Le nouveau campus informatique de La Poste se trouve désormais au coeur de la cité lisboète, dans la très prisée rua Castilho, à deux pas de l'avenue de la Liberté, l'artère la plus chic et la plus emblématique de la capitale portugaise. Les locaux flambant neufs s'établissent sur deux étages pour une surface totale de 900 m2 et accueillent déjà 29 employés.
"Tous nos bureaux ont été pensés pour que nos collaborateurs se montrent créatifs et innovateurs", explique le directeur de cette antenne portugaise Nuno Pedro dans La Matinale.
Le bâtiment désormais occupé par La Poste s'inspire de ce qui se fait dans la Silicon Valley, berceau des start-up américaines. "Nous avons des espaces de cocréation, de réflexion, où l'on peut directement écrire sur les murs, présenter une idée, un schéma. On espère que c'est ici que surgira la prochaine grande idée de La Poste", ambitionne-t-il.

• Consigne donnée 1: D'après l'extrait à lire, combien d'employés les nouveaux locaux accueillent-ils déjà ?
• Consigne donnée 2: Pouvez-vous réécrire le passage de l'extrait à lire qui commence à "Le nouveau campus" et se termine à "déjà 29 employés.", en remplaçant "deux étages" par "trois étages" ?

• Extrait de données:
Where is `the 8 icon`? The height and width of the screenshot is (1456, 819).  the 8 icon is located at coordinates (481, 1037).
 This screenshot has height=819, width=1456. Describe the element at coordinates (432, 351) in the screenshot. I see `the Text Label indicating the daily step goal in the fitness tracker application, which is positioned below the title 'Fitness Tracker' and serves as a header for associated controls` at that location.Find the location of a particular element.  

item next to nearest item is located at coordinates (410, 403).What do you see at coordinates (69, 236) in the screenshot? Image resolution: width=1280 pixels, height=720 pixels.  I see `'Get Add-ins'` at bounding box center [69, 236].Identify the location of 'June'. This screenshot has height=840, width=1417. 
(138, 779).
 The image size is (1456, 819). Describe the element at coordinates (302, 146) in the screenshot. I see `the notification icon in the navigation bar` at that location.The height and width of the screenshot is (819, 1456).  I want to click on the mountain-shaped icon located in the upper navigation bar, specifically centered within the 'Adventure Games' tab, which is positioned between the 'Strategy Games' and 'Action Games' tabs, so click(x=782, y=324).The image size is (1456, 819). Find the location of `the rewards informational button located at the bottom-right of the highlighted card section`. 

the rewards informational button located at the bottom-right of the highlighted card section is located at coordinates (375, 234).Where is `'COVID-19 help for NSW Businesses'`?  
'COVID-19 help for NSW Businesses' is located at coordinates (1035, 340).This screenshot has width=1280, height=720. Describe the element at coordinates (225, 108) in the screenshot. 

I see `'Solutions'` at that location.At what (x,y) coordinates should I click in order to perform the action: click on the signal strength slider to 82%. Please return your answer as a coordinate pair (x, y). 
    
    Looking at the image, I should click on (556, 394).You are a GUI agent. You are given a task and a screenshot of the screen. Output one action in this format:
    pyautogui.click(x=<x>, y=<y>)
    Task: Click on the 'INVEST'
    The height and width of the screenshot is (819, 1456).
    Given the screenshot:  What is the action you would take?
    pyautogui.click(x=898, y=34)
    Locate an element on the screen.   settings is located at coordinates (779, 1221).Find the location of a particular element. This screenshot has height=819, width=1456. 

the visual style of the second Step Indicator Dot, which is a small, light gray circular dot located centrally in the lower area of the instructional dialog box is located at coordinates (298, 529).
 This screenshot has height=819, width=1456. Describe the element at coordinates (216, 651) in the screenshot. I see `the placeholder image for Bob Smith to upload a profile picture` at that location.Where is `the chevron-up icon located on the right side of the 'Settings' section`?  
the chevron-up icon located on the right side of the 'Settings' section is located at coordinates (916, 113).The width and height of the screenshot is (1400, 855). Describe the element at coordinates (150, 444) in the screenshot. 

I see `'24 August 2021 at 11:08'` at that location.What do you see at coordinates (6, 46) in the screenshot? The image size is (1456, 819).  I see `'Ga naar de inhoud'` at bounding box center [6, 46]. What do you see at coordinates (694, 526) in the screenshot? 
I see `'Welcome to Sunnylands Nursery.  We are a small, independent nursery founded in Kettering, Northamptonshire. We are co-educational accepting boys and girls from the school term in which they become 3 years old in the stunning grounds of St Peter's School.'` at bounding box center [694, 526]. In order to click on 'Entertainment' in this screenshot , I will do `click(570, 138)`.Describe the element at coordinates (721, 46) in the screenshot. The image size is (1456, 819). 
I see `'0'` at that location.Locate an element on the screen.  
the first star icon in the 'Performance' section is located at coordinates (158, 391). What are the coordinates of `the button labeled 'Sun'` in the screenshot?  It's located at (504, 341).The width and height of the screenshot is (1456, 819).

• Réponse 1: 29 employés.

• Réponse 2:
Le nouveau campus informatique de La Poste se trouve désormais au coeur de la cité lisboète, dans la très prisée rua Castilho, à deux pas de l'avenue de la Liberté, l'artère la plus chic et la plus emblématique de la capitale portugaise. Les locaux flambant neufs s'établissent sur trois étages pour une surface totale de 900 m2 et accueillent déjà 29 employés.